- Instructions for the task
Copy out each line of the material below that contains the string "This", matching uppercase and lowercase exactly.

- Records provided
----

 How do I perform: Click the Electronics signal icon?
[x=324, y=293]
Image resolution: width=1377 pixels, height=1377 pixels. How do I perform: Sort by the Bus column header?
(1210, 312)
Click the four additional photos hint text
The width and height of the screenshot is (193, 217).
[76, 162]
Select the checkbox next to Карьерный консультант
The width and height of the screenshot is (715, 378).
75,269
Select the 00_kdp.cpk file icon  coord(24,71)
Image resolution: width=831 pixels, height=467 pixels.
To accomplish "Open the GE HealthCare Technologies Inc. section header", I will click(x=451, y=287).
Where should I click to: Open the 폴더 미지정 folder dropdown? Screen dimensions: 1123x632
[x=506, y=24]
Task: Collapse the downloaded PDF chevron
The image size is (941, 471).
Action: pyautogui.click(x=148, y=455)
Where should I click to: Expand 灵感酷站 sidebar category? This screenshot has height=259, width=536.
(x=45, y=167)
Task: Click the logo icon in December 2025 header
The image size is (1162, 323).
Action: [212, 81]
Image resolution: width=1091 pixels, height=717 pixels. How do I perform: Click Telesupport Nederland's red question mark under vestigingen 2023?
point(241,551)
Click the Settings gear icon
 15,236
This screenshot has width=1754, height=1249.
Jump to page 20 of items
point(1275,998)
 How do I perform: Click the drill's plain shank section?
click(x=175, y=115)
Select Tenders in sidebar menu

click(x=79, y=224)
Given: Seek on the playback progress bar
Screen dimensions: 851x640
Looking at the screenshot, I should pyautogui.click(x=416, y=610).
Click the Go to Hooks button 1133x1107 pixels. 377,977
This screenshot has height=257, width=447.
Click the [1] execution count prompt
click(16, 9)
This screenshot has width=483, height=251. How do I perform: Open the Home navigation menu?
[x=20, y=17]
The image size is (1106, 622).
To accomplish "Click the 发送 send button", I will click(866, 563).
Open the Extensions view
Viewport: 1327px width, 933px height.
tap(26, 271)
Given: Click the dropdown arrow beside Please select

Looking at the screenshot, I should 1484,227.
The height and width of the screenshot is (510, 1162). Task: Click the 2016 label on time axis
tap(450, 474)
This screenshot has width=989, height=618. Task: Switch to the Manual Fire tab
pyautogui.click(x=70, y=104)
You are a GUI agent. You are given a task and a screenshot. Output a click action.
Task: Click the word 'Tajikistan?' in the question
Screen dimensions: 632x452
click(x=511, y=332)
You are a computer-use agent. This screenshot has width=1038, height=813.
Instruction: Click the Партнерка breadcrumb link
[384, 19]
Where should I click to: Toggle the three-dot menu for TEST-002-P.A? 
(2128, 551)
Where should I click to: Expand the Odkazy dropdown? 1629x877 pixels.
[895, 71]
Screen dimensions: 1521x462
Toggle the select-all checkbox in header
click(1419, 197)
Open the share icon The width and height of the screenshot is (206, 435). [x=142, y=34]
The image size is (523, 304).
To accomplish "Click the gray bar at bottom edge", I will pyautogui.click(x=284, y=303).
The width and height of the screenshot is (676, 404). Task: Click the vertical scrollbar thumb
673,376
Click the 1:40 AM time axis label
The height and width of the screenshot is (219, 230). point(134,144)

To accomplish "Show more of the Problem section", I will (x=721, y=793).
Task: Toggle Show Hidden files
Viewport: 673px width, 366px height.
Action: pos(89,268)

----

- Response
Where should I click to: Expand 灵感酷站 sidebar category? This screenshot has height=259, width=536.
This screenshot has width=1754, height=1249.
This screenshot has height=257, width=447.
This screenshot has width=483, height=251. How do I perform: Open the Home navigation menu?
This screenshot has width=989, height=618. Task: Switch to the Manual Fire tab
You are a computer-use agent. This screenshot has width=1038, height=813.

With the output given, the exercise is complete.